Saturday, 31 December 2011 15:53
By Jonathan Waters
AT least to the academic world, Peter Garlake put to rest the “Mystery of Great Zimbabwe” with his 1973 publication on the greatest historical site in sub-Saharan Africa. Great Zimbabwe, the ruined stone settlement brought to the attention of Western world by Karl Mauch in the late 19th Century, was the capital of a local Shona state, having reached its zenith in the 14th Century AD.
The white settlers had found that keeping the “mystery” alive by suggesting Rhodesia was the Ophir of the Ancients, not only helped drive tourism, but satisfied their own racist ideals in that the blacks were not sophisticated enough to build this great stone structure on their own.
For the myth to thrive, the Rhodesians had it that ruins were built by the Queen of Sheba, with King Solomon’s Mines in close proximity. Garlake, who has died aged 77, resigned his post as Inspector of Monuments in 1970 when it was demanded — in the Rhodesian Parliament no less —that he give an “equal” platform to the “theory” that Great Zimbabwe was built by “light skinned people”.
According to the member for Fort Victoria District, Colonel George Hartley OBE, the “theory” that Great Zimbabwe was erected by indigenous people was “nothing but pure conjecture”.
Where previous archaeologists hid to some degree behind scientific obscurity to make their case for the construction by the local African people, Garlake was unequivocal in his findings:
“Great Zimbabwe must be recognised for what it is — a building of peculiar size and imposing grandeur, the product of two or three centuries of development of an indigenous stone-building technique, itself rooted in long traditions of using stone for field walls, building platforms and terraces.
“The structure reflects the economic dominance and prestige of a small oligarchy that had arisen within an Iron Age subsistence economy.”
Peter Storr Garlake was born in Cape Town on January 11 1934, the son of a soldier, “Dooley” Garlake, later Major-General, Commander of the forces in the Federation of Rhodesia & Nyasaland. His mother Catherine, a South African of Scottish extraction, had a passion for animals and was instrumental in setting up the SPCA in Rhodesia.
After completing senior school at St Georges College in Harare, Garlake went on to read architecture at the University of Cape Town from 1952-1957.
After college, he left for England, finding a job as an architect in London within two days of arriving.
Joining the Catholic Order was also a consideration, and he was drawn to a Carmelite monastery at Aylesford in Kent, where he participated in processions with relics of the revered local saint Simon Stock.

ENTRIES:

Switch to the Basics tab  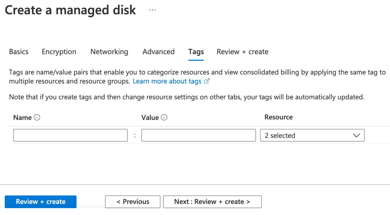tap(18, 52)

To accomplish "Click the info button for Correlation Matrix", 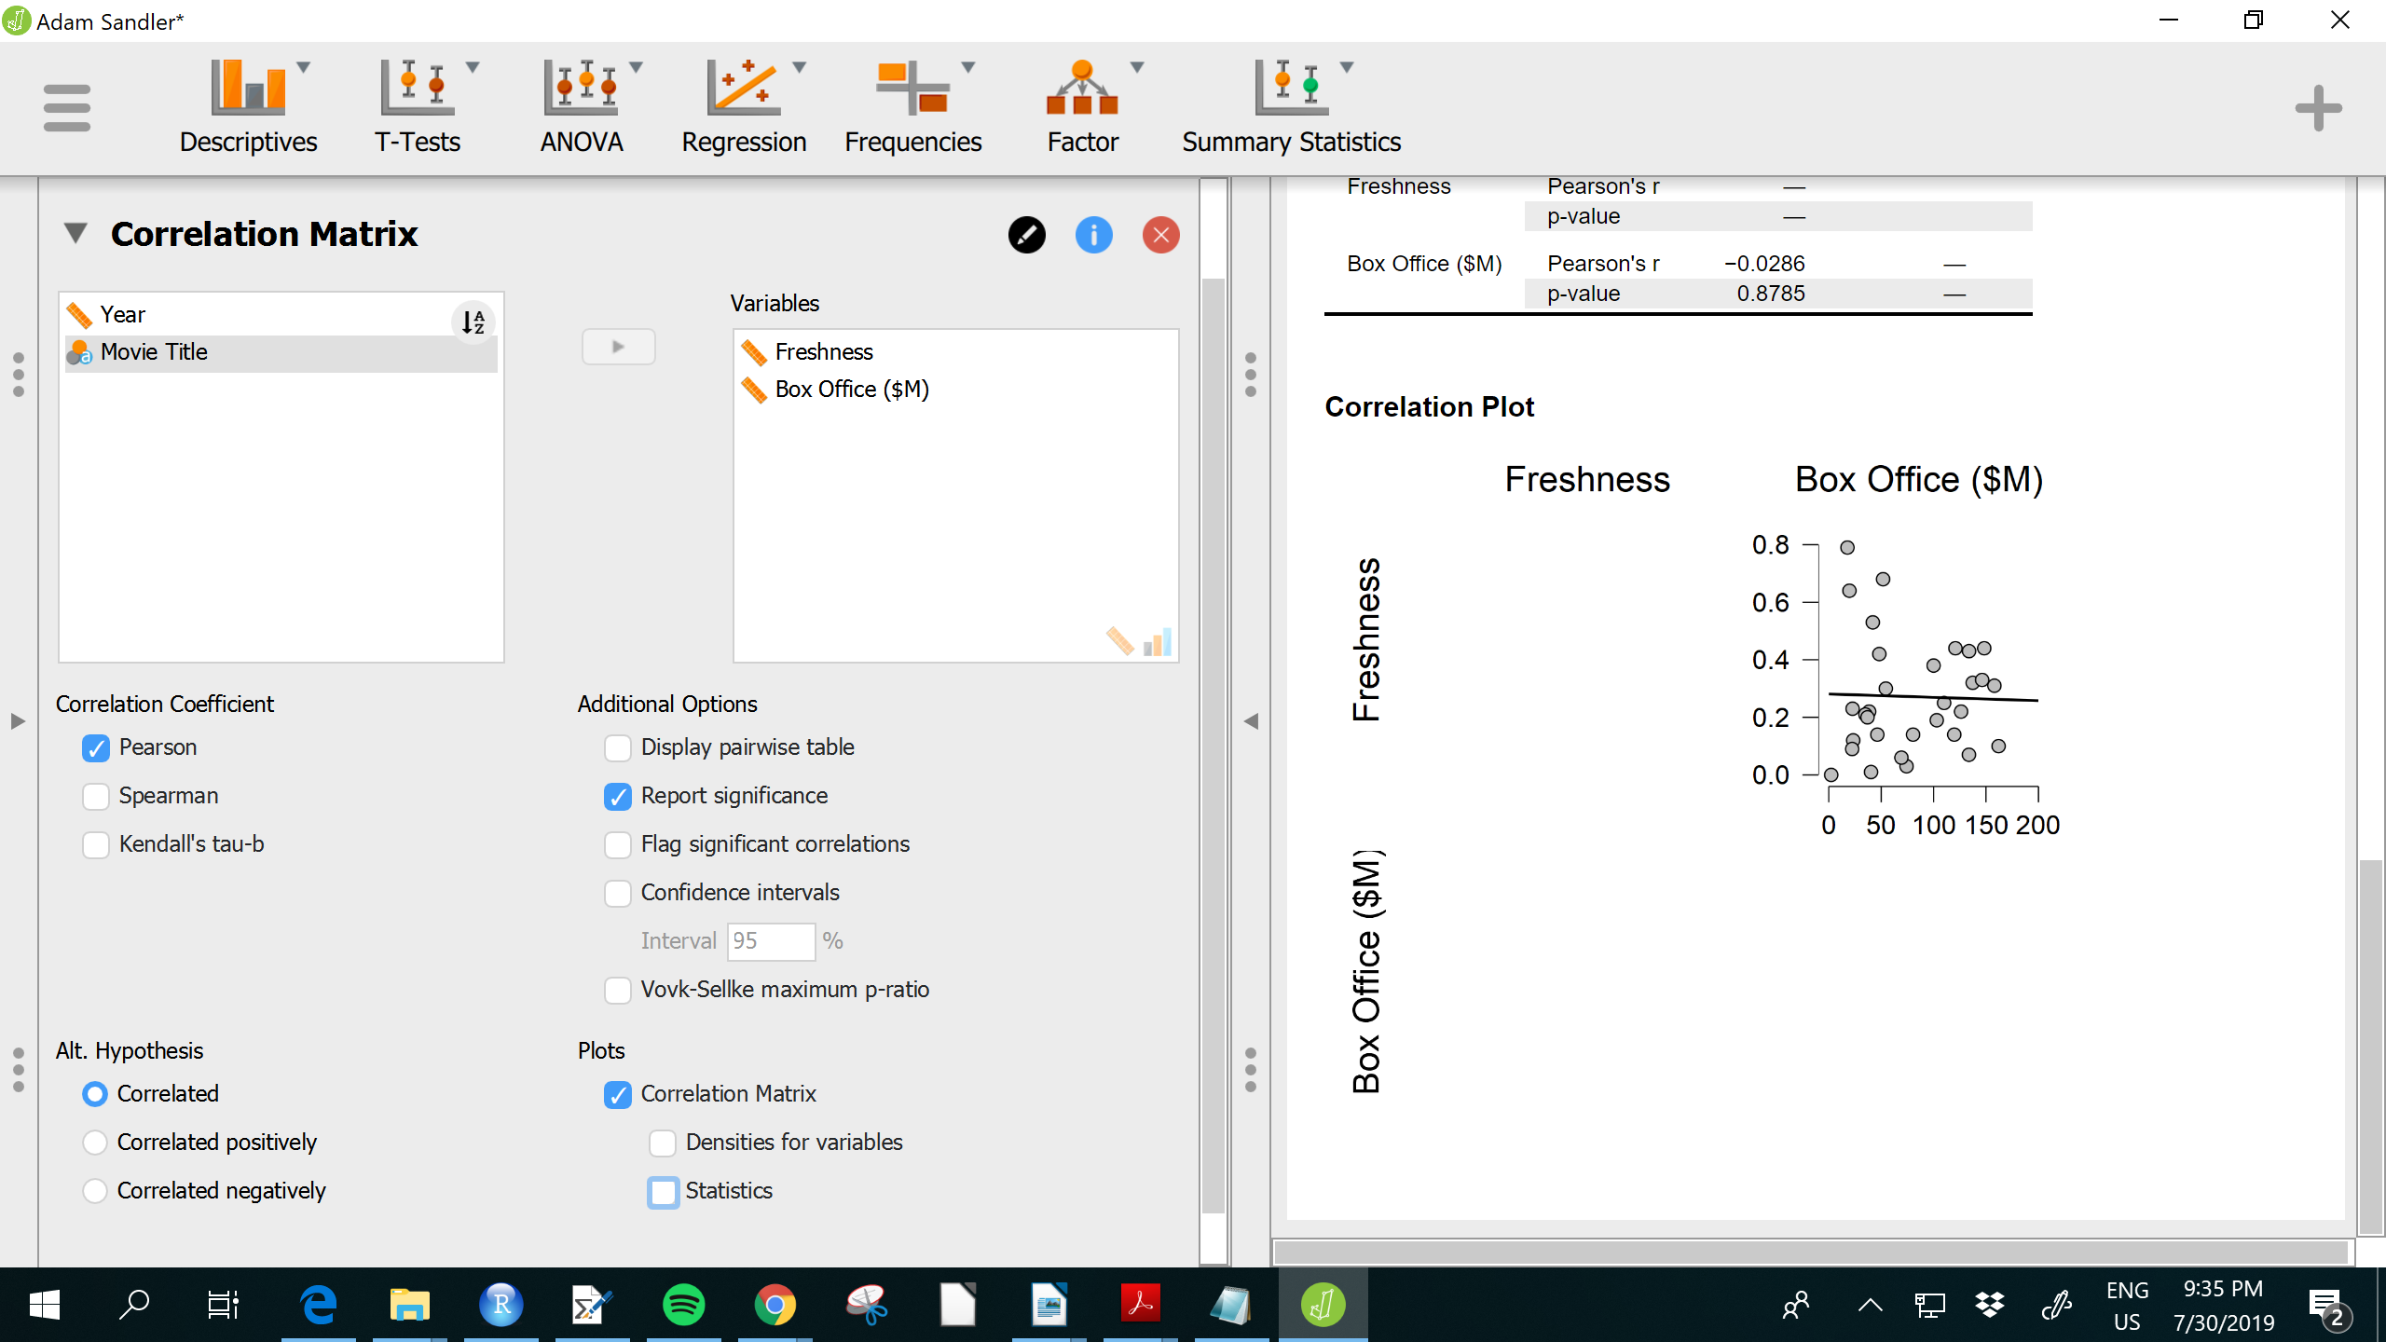I will point(1093,235).

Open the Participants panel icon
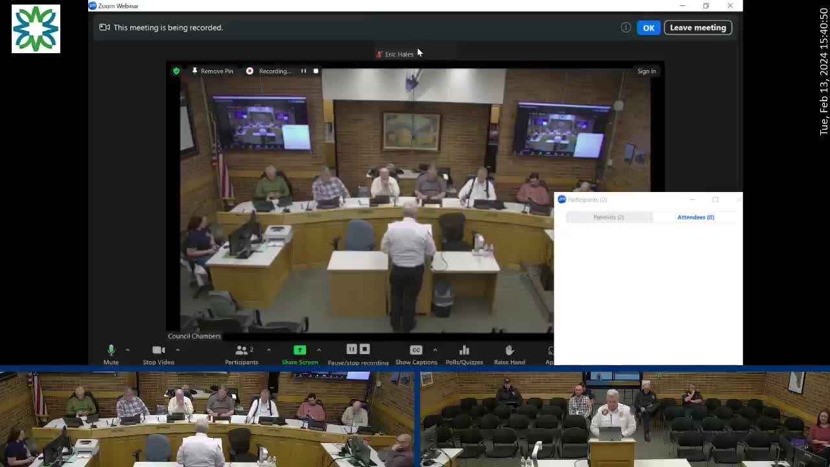[241, 350]
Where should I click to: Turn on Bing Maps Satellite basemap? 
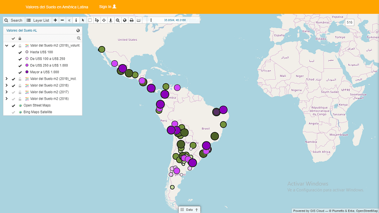[13, 112]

EXERCISE INSTRUCTIONS:
**a)** List every person named in the article about Peter Garlake and Great Zimbabwe, other than Peter Garlake himself and the byline author.
**b)** Write the next part of the article on Peter Garlake, picking up right after its final sentence.

OUTPUTS FOR THE TASKS:
**a)**
- Karl Mauch
- The Queen of Sheba
- King Solomon
- Colonel George Hartley
- "Dooley" Garlake
- Catherine
- Simon Stock

**b)**
Enrolling at UCL’s Institute of Archaeology in London in 1961 for a post graduate diploma, he met his future wife Margaret, who was studying archaeological conservation.
They married in 1962, the year he was awarded a Nuffield Research Studentship, which took him to the British Institute in Eastern Africa in Dar es Salaam.
Here Garlake studied the architecture and archaeology of medieval Swahili coast towns after which he published The Early Islamic Architecture of the East African Coast (1966).
However, he went on to lecture at the History Department at the University of Zimbabwe in 1984, a year before a full archaeology programme was set up.
While regarded as highly amusing in his private life, professionals found him “prickly”, especially when it came to criticism from amateur and racist quarters, and loony nationalists after 1980.
He received his doctorate in archaeology from SOAS in 1992.
He was fond of ‘dzimbahwes’— houses of stone
A year before UDI in Rhodesia in 1965, Garlake was appointed Inspector of Monuments.
In this position, he visited many of the ruined settlements or dzimbabwes (“houses of stone”) that cover much of modern Zimbabwe, excavating two of the smaller centres.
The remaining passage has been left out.